--- Brief ---
Rewrite the records below as a JSON list of strings, with one string for each line and no blank lines.

[start of Information shown]

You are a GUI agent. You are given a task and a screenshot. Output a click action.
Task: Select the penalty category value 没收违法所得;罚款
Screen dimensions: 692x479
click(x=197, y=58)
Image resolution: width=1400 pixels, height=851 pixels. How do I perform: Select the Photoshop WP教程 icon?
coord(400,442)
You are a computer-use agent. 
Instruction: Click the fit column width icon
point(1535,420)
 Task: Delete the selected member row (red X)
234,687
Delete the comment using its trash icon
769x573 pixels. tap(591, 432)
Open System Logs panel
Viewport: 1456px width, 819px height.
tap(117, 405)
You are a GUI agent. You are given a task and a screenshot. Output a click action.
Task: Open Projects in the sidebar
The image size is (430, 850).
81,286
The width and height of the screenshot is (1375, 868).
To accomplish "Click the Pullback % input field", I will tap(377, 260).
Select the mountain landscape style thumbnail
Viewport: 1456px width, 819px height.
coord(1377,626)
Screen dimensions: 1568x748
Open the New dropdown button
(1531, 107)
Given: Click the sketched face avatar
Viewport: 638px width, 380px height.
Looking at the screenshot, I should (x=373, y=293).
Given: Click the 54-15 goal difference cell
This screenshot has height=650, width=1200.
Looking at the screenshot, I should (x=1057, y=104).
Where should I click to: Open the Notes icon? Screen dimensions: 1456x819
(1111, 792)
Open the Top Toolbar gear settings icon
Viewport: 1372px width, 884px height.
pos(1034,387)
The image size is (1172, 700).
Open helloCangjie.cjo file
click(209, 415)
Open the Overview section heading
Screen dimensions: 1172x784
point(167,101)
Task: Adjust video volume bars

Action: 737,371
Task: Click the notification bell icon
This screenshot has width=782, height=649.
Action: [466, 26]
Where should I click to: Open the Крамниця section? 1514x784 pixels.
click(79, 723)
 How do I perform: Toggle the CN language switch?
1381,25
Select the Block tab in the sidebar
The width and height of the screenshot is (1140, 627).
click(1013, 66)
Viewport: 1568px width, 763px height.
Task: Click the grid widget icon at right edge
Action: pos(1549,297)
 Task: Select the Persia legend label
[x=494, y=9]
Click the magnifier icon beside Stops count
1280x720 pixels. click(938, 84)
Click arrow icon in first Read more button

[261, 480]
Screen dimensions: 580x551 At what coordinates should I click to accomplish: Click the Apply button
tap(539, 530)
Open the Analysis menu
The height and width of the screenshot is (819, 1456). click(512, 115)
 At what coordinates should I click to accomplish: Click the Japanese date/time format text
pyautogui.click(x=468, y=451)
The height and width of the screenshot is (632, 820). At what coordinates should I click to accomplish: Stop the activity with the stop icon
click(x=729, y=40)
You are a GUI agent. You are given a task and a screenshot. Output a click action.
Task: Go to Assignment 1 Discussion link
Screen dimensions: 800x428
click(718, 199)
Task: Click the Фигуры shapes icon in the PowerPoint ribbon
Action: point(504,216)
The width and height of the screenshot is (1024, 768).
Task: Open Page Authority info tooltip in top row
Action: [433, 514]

[end of Information shown]

--- Solution for this exercise ---
[
  "You are a GUI agent. You are given a task and a screenshot. Output a click action.",
  "Task: Select the penalty category value 没收违法所得;罚款",
  "Screen dimensions: 692x479",
  "click(x=197, y=58)",
  "Image resolution: width=1400 pixels, height=851 pixels. How do I perform: Select the Photoshop WP教程 icon?",
  "coord(400,442)",
  "You are a computer-use agent. ",
  "Instruction: Click the fit column width icon",
  "point(1535,420)",
  " Task: Delete the selected member row (red X)",
  "234,687",
  "Delete the comment using its trash icon",
  "769x573 pixels. tap(591, 432)",
  "Open System Logs panel",
  "Viewport: 1456px width, 819px height.",
  "tap(117, 405)",
  "You are a GUI agent. You are given a task and a screenshot. Output a click action.",
  "Task: Open Projects in the sidebar",
  "The image size is (430, 850).",
  "81,286",
  "The width and height of the screenshot is (1375, 868).",
  "To accomplish \"Click the Pullback % input field\", I will tap(377, 260).",
  "Select the mountain landscape style thumbnail",
  "Viewport: 1456px width, 819px height.",
  "coord(1377,626)",
  "Screen dimensions: 1568x748",
  "Open the New dropdown button",
  "(1531, 107)",
  "Given: Click the sketched face avatar",
  "Viewport: 638px width, 380px height.",
  "Looking at the screenshot, I should (x=373, y=293).",
  "Given: Click the 54-15 goal difference cell",
  "This screenshot has height=650, width=1200.",
  "Looking at the screenshot, I should (x=1057, y=104).",
  "Where should I click to: Open the Notes icon? Screen dimensions: 1456x819",
  "(1111, 792)",
  "Open the Top Toolbar gear settings icon",
  "Viewport: 1372px width, 884px height.",
  "pos(1034,387)",
  "The image size is (1172, 700).",
  "Open helloCangjie.cjo file",
  "click(209, 415)",
  "Open the Overview section heading",
  "Screen dimensions: 1172x784",
  "point(167,101)",
  "Task: Adjust video volume bars",
  "Action: 737,371",
  "Task: Click the notification bell icon",
  "This screenshot has width=782, height=649.",
  "Action: [466, 26]",
  "Where should I click to: Open the Крамниця section? 1514x784 pixels.",
  "click(79, 723)",
  " How do I perform: Toggle the CN language switch?",
  "1381,25",
  "Select the Block tab in the sidebar",
  "The width and height of the screenshot is (1140, 627).",
  "click(1013, 66)",
  "Viewport: 1568px width, 763px height.",
  "Task: Click the grid widget icon at right edge",
  "Action: pos(1549,297)",
  " Task: Select the Persia legend label",
  "[x=494, y=9]",
  "Click the magnifier icon beside Stops count",
  "1280x720 pixels. click(938, 84)",
  "Click arrow icon in first Read more button",
  "[261, 480]",
  "Screen dimensions: 580x551 At what coordinates should I click to accomplish: Click the Apply button",
  "tap(539, 530)",
  "Open the Analysis menu",
  "The height and width of the screenshot is (819, 1456). click(512, 115)",
  " At what coordinates should I click to accomplish: Click the Japanese date/time format text",
  "pyautogui.click(x=468, y=451)",
  "The height and width of the screenshot is (632, 820). At what coordinates should I click to accomplish: Stop the activity with the stop icon",
  "click(x=729, y=40)",
  "You are a GUI agent. You are given a task and a screenshot. Output a click action.",
  "Task: Go to Assignment 1 Discussion link",
  "Screen dimensions: 800x428",
  "click(718, 199)",
  "Task: Click the Фигуры shapes icon in the PowerPoint ribbon",
  "Action: point(504,216)",
  "The width and height of the screenshot is (1024, 768).",
  "Task: Open Page Authority info tooltip in top row",
  "Action: [433, 514]"
]